The crew O’Mara selects is a cartoonish and conspicuously modern, multiethnic crew whose characters never threaten to expand beyond their one-sentence descriptions. Keeler (Giovanni Ribisi) is the tech-savvy nerd who oversees the wiretapping and gadgetry. Kennard (Robert Patrick) is an old-school lawman quick and true with his six-shooter. Harris (Anthony Mackie) is a jazzy black guy with a switchblade at the ready. Ramirez (Michael Peña) is a Mexican, and the movie never really delves any deeper than that.
But aces among them is the dashing Saint Jerry Wooters (Ryan Gosling), a tough but lackadaisical ladies’ man who’s happy enough to take his graft-- that is, until, in a comically overblown scene, he watches a precocious shoeshine boy gunned down in a gangland shootout. He’s so determined to get back at notorious mob boss Mickey Cohen (Sean Penn), he not only joins up with O’Mara and starts busting heads, he starts sleeping with Cohen’s showgirl squeeze (Emma Stone).

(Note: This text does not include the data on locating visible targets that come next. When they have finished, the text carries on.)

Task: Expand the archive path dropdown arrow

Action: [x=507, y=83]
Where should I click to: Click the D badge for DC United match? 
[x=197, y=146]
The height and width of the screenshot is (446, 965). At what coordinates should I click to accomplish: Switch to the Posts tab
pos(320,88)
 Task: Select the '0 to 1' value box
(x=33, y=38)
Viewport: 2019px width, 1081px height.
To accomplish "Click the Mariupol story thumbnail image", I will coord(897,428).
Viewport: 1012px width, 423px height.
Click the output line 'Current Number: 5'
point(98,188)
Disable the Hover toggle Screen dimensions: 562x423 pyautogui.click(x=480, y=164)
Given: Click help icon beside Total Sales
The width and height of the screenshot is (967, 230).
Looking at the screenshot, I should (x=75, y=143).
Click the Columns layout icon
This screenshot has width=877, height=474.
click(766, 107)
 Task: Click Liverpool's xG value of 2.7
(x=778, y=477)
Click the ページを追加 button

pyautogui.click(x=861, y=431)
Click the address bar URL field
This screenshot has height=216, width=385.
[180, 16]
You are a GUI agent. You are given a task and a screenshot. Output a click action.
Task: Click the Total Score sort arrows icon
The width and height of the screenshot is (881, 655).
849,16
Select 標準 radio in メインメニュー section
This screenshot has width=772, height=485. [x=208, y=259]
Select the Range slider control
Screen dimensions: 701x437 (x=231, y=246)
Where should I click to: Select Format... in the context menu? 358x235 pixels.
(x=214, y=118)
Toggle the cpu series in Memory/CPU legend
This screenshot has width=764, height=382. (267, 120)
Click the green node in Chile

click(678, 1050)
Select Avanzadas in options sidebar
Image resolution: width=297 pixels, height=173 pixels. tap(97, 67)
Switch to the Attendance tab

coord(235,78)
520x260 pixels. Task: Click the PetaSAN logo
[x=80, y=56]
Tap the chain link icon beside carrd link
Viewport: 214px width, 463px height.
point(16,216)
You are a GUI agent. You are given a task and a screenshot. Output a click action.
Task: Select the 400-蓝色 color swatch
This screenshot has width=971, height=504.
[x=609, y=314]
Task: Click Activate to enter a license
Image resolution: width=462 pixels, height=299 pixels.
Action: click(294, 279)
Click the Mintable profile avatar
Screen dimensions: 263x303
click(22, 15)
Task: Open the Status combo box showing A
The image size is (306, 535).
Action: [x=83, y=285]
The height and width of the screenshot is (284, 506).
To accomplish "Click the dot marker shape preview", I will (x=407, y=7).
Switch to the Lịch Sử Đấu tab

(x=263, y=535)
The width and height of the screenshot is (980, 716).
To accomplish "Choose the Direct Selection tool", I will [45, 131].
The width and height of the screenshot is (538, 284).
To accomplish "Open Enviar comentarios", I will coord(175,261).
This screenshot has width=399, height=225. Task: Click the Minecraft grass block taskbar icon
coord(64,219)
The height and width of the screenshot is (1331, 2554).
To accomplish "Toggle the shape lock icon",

There’s really no point to Gangster Squad, except to use some familiar plot threads to stitch together a series of action sequences and justify retro fashion. The attention to wardrobe and set design contrasted with its cast of distinctly modern actors-- the young Stone and the soft-eyed Gosling seem especially ill-suited to the period setting-- only serve to make Gangster Squad look like the world’s most expensive high-school production. At one point the script makes a passing nod toward something that might be a theme or an idea when Ribisi’s family-man character wonders aloud if the brutal tactics the squad has adopted have turned the men into thugs on par with the crooks, but it’s such a hilariously tossed-off idea amid a sea of stark black-and-white morality that it can’t possibly be taken seriously. And indeed, just minutes later, we’re back to action sequences in which the good guys’ motives are reaffirmed in a storm of bullets.
Talented director Reuben Fleischer (Zombieland, Thirty Minutes or Less) doesn’t stylize the movie enough to make it anything like a unique viewing experience, but the Hollywood-glam production design and tin-eared, slipshod script gives it no shot at historical verisimilitude. L.A. Confidential writer James Ellroy was far from the first to cover this turf, but his quartet of novels, along with Curtis Hanson’s stellar film version of L.A. Confidential, set a new bar for genre material in this milieu. Gangster Squad not only acts like L.A. Confidential never happened, it also seems to exist in a world where the Christian Slater/Richard Grieco/Patrick Dempsey movie Mobsters was well-regarded and begging for a reimagining.